Wciąż nie wiadomo, jaka jest przyszłość Kyrie Irvinga na Brooklynie, a w związku z tym kluby NBA przygotowują się do sytuacji, gdy „do wzięcia” będzie również Kevin Durant. Jak twierdzi Brian Scalabrine, najlepszą paczkę transferową za 33-latka mogą zaoferować tegoroczni finaliści ligi, a więc Boston Celtics.
Do środy ma czas Kyrie Irving na podjęcie – lub nie – opcji zawodnika na przyszły sezon. Nawet jeśli zdecyduje się ją odrzucić, to nie musi to jeszcze wcale nic znaczyć, gdyż możliwe, że i tak dogada się potem z Brooklyn Nets w sprawie nowej umowy. A co jeśli nie? Wtedy pod znakiem zapytania stanie także przyszłość Kevina Duranta na Brooklynie. Kluby już zresztą szykują się do wyścigu po skrzydłowego, gdyby rzeczywiście w Nowym Jorku spełniła się opcja „nuklearna”.
Durant ledwie rok temu przedłużył kontrakt o kolejne cztery lata, a na dodatek pomimo 33 lat na karku pozostaje jednym z najlepszych zawodników w NBA. W związku z tym będzie miał na rynku ogromną wartość, szczególnie że zdążył udowodnić w dwóch ostatnich sezonach, że uraz Achillesa niemal wcale nie wpłynął na poziom jego gry. W kolejce po KD na pewno ustawi się więc co najmniej połowa ligi, ale Brian Scalabrine uważa, że jeden klub ma wyraźną przewagę.
Tym klubem mają być Boston Celtics, którzy według byłego zawodnika, a obecnie komentatora i eksperta stacji NBCSB, mogą zaoferować Nets najwięcej. Scal ma już nawet konkrety: Jaylen Brown, trzy wybory w pierwszej rundzie draftu, prawo do zamiany dwóch kolejnych oraz Daniel Theis. – Łatwo znaleźć połączenie między Durantem a Celtics – twierdzi Scalabrine, który zauważa, że KD ma dobre relacje m.in. z Tatumem, jak również z trenerem Ime Udoką, z którym współpracował tak w kadrze USA, jak i na Brooklynie.
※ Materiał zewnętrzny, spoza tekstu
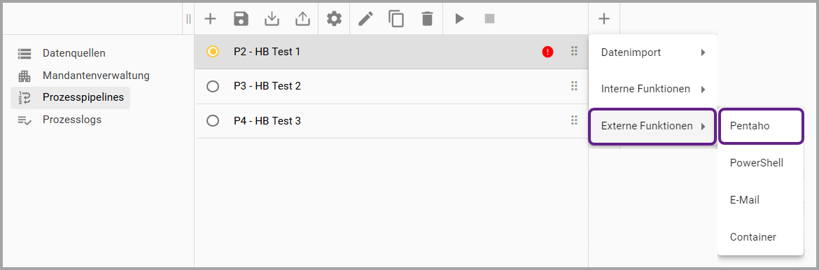
Task: Click the save disk icon in toolbar
Action: pos(241,19)
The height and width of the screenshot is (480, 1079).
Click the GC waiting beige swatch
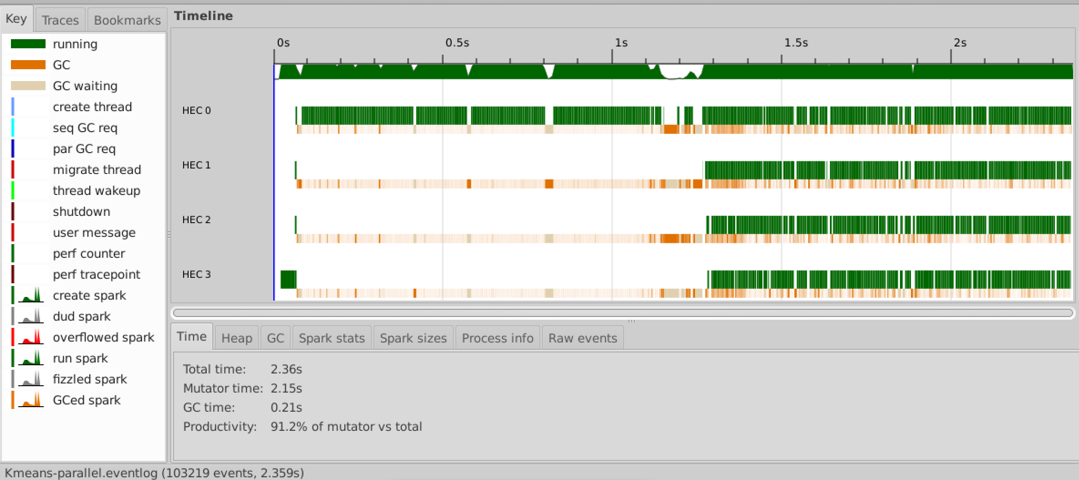pyautogui.click(x=28, y=86)

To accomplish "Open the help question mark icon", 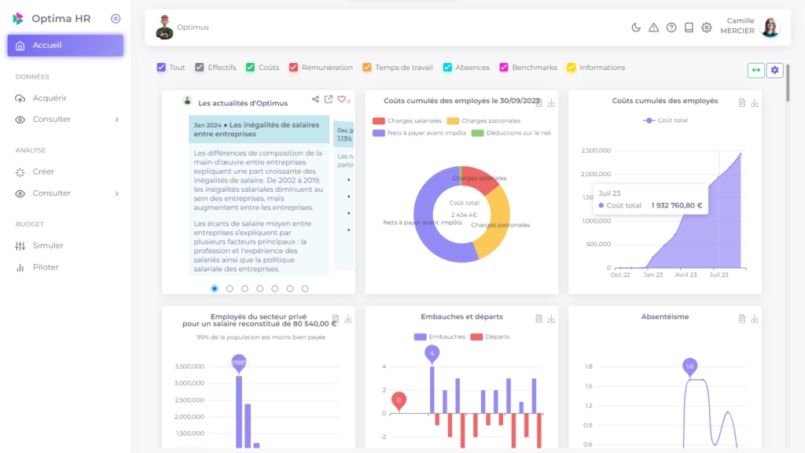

Warto też przypomnieć, że Celtowie kusili Duranta w 2016 roku, a na spotkaniu obecny był wtedy m.in. Tom Brady, czyli ówczesny rozgrywający New England Patriots. Skrzydłowy wybrał jednak Golden State Warriors, ale może teraz historia zatoczy koło. Pytanie czy rzeczywiście rozpadnie się jego duet z Irvingiem i czy Celtics będą w ogóle chcieli podejmować rozmowy, szczególnie że w przeszłości byli bardzo niechętni do włączenia 25-letniego Browna do jakichkolwiek negocjacji transferowych.